Once CBG scientists have barcodes for our NYC insects, they can then compare those IDs to the millions of barcodes for animals in North America and around the world that researchers have already sequenced. It’s sort of like running fingerprints from a crime scene through an FBI database to identify a suspect. If there’s no match — meaning, there’s no record for animals with those same genetic IDs — that will indicate that what we found may be new.
If genetic sequencing turns up bugs with unique, matchless codes, CBG will send those specimens to the entomologists who know them best, for a more thorough analysis. For example, Emily Hartop, a taxonomist at the Norwegian University of Science and Technology who’s helping lead the project, is a global expert in scuttle flies; we’ll send potentially new scuttle flies to her. Meanwhile, Ranjith AP, a taxonomist at CBG, will review any potentially new wasps in the families Braconidae and Ichneumonidae. Should genetic sequencing turn up any potentially new bees, we’ll send those to the American Museum of Natural History for examination.

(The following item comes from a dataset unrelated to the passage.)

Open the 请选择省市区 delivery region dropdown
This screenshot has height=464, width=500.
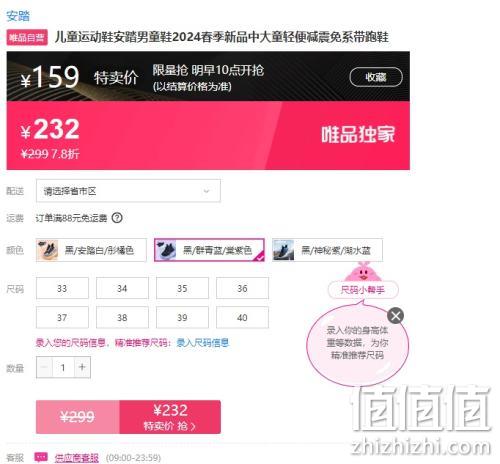pyautogui.click(x=128, y=191)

The job of Hartop, AP, and other taxonomists is to take a closer look at the specimens’ genetic codes and anatomies, and review records for similar species that have already been described (those that are named in the scientific literature). Should that process also fail to surface a match — with any already-described species — that means what we have is new.
The next and final (and admittedly most exciting) step is to publish a description of the species, including evidence of its novelty, along with a name, in an academic journal, such as Zootaxa. That will make the new species official by adding it to the formal scientific record.
What will we name a new species, should we be lucky enough to discover one? We remain open to suggestions.
Ultimately, a project of this size is not going to make a noticeable dent in describing life on Earth, perhaps not even life in NYC. What we hope it will do is reveal the scale of the unknown and at a time when the planet is losing so much. Many insect groups are declining, including important pollinators like bees, wasps, and butterflies. And that means that unless we ramp up the rate of discovery, we will almost certainly lose species to extinction before we even know they exist, let alone what they do and why they’re important.